Las culebrinas habían continuado disparando sus andanadas durante toda la noche, batiendo sin piedad los muros de la cueva, pero aquello era algo nuevo. De alguna forma, los lansquenetes habían logrado subir hasta allí un cañón de gran calibre.
Aún no se había terminado de acallar los ecos de aquella tremenda deflagración cuando centenares de gargantas llenaron la mañana con salvajes alaridos de combate. Las escalas fueron apoyadas una tras otra sobre la pared de roca, tan juntas que alguna se superponía con la de al lado. Los lansquenetes, dominados por una locura sanguinaria, empezaron a trepar hacia el sidhe.
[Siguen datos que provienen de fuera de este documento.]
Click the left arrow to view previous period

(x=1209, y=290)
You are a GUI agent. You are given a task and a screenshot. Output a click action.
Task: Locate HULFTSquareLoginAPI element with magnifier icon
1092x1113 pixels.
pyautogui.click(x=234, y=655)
Una nueva andanada disparada desde abajo, de arcabuzazos y dardos de ballesta, les dio protección a los asaltantes.
Agote se levantó, medio aturdido, entre los cascotes y los cadáveres, y se asomó por el borde. Vio una marea humana que trepaba hacia ellos. Rostros barbudos, con el gesto retorcido por la sed de sangre y los ojos llameantes clavados en él. Todos lucían una pluma blanca en las boinas, las grandes espadas bastardas colgadas a la espalda y un cuchillo largo entre los dientes. Era una visión estremecedora.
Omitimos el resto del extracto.